Trump pardons Steve Bannon, dozens of others
WASHINGTON » President Donald Trump pardoned former chief strategist Steve Bannon in the final hours of his White House term as part of a flurry of clemency action that benefited more than 140 people, including rap performers, ex-members of Congress and other allies of him and his family.
The last-minute clemency, announced after midnight on Wednesday, follows separate waves of pardons over the past month for Trump associates convicted in the FBI’s Russia investigation as well as for the father of his son-in-law.
Taken together, the actions underscore the president’s willingness, all the way through his four years in the White House, to flex his constitutional powers in ways that defy convention and explicitly aid his friends and supporters.
Trump did not pardon himself, despite speculation that he would in the face of potential federal investigations.
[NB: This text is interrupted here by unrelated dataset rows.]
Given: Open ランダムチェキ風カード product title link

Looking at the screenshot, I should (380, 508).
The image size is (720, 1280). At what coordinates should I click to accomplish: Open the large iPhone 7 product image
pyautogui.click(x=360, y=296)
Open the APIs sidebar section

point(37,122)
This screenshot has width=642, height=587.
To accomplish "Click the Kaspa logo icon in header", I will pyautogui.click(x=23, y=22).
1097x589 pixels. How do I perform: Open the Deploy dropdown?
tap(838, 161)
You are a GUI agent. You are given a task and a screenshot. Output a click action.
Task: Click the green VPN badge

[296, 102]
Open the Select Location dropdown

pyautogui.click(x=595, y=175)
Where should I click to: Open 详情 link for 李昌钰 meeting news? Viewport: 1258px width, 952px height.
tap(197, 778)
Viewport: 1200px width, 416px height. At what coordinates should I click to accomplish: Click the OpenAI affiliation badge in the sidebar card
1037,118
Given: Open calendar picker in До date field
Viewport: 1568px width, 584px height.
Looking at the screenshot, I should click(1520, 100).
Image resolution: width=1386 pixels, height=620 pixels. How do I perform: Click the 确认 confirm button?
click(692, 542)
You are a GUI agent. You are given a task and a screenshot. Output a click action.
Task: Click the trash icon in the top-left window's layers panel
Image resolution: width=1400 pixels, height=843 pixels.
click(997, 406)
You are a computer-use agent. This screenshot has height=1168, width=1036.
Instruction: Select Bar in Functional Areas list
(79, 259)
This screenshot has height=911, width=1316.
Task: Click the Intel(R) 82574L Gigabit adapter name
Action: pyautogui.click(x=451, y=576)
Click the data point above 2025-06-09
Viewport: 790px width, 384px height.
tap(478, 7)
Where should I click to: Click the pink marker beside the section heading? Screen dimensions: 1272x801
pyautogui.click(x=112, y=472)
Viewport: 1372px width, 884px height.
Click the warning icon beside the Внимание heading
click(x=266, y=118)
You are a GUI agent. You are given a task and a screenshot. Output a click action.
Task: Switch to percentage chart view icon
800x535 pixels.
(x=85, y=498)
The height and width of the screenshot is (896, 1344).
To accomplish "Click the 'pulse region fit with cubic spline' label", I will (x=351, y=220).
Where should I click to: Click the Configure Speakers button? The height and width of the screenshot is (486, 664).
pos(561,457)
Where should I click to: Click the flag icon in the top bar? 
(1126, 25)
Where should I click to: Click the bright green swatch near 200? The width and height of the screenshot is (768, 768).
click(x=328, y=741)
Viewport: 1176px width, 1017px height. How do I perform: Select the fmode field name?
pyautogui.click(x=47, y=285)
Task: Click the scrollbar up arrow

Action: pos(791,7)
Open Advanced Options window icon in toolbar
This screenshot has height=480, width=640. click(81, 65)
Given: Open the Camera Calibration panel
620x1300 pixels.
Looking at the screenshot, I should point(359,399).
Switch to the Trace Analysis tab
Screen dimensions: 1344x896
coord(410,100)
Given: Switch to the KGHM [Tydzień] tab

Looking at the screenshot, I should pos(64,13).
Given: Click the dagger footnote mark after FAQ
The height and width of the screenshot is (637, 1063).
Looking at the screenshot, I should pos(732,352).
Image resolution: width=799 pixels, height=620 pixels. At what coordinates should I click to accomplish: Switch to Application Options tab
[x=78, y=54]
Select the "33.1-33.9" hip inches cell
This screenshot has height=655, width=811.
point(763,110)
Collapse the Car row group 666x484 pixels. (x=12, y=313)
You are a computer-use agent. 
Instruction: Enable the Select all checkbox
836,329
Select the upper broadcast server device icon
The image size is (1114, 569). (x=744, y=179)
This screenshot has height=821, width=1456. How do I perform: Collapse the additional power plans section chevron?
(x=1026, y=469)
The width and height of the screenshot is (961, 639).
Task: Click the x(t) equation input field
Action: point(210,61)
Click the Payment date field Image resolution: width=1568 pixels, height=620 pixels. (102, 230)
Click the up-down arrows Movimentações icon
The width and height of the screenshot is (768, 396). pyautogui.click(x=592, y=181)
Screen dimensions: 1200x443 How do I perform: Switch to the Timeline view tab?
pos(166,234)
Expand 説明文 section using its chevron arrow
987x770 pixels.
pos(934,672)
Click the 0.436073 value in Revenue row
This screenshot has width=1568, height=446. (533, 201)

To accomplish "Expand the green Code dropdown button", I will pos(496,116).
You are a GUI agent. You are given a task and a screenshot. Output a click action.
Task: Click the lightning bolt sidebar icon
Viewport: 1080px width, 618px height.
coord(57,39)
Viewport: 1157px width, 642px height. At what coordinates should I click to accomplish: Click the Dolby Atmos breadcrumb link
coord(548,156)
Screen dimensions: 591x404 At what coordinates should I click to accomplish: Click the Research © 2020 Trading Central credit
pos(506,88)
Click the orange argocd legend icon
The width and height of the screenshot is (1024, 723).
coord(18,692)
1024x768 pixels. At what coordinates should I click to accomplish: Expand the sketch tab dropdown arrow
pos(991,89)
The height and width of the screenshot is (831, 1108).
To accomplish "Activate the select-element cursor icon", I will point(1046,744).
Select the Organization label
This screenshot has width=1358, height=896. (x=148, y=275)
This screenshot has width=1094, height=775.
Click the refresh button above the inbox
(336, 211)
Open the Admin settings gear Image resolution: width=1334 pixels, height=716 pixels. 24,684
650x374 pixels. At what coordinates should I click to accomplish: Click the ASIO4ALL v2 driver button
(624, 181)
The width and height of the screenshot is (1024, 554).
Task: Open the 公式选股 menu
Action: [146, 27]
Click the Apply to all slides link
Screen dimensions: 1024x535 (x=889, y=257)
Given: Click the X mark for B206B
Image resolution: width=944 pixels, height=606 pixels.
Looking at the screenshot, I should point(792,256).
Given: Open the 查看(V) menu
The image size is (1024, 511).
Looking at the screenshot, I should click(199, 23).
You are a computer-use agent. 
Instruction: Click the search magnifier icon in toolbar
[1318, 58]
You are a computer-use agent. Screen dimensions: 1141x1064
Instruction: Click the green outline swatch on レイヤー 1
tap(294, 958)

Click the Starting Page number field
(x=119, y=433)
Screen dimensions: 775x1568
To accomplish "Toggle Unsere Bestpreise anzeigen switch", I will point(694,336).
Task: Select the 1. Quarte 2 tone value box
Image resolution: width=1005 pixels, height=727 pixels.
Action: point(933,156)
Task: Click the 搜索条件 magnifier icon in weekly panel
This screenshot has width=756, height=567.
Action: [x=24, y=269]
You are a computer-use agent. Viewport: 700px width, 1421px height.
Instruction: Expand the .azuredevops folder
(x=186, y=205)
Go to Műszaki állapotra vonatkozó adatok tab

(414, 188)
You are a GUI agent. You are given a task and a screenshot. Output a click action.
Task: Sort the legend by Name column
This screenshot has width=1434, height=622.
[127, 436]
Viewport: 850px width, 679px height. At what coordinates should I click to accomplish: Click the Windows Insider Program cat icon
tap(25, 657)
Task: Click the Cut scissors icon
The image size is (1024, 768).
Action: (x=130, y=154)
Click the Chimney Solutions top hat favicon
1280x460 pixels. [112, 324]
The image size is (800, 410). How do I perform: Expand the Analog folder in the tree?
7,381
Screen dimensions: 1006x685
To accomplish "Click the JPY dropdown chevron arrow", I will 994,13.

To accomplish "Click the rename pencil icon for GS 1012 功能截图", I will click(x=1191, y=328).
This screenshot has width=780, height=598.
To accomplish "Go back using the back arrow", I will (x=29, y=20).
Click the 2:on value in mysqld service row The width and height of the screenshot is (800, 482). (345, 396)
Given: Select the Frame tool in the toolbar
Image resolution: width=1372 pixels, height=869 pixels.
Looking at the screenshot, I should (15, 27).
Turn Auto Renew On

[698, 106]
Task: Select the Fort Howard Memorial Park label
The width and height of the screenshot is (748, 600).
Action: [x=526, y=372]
He had previously asserted that he had the authority to do so. He also did not pardon his children or his personal lawyer, Rudy Giuliani.
The final list was full of more conventional candidates whose cases had been championed by criminal justice activists. One man who has spent nearly 24 years in prison on drug and weapons charges but had shown exemplary behavior behind bars had his sentence commuted. So did a former Marine sentenced in 2000 in connection with a cocaine conviction.
Even so, the names of prominent Trump allies nonetheless stood out.
One pardon recipients was Elliott Broidy, a prominent Republican fundraiser who pleaded guilty last fall in a scheme to lobby the Trump administration to drop an investigation into the looting of a Malaysian wealth fund. Another was Ken Kurson, a friend of Trump son-inlaw Jared Kushner who was charged last October with cyberstalking during a heated divorce.
Hours later, the White House announced one last pardon, for Al Pirro, the ex-husband of Trump ally Jeanine Pirro, a Fox News Channel host. Al Pirro had been convicted in 2000 of tax charges.
Bannon’s pardon was especially notable given that the prosecution was still in its early stages and any trial was months away. Whereas pardon recipients are conventionally thought of as defendants who have faced justice, often by having served at least some prison time, the pardon nullifies the prosecution and effectively eliminates any prospect for punishment.
Bannon was charged in August with duping thousands of donors who believed their money would be used to fulfill Trump’s chief campaign promise to build a wall along the southern border. Instead, he allegedly diverted over a million dollars, paying a salary to one campaign official and personal expenses for himself. His codefendants were not pardoned.
“Steve Bannon is getting a pardon from Trump after defrauding Trump’s own supporters into paying for a wall that Trump promised Mexico would pay for,” Rep. Adam Schiff, D-Calif., said on Twitter. “And if that all sounds crazy, that’s because it is. Thank God we have only 12 more hours of this den of thieves.”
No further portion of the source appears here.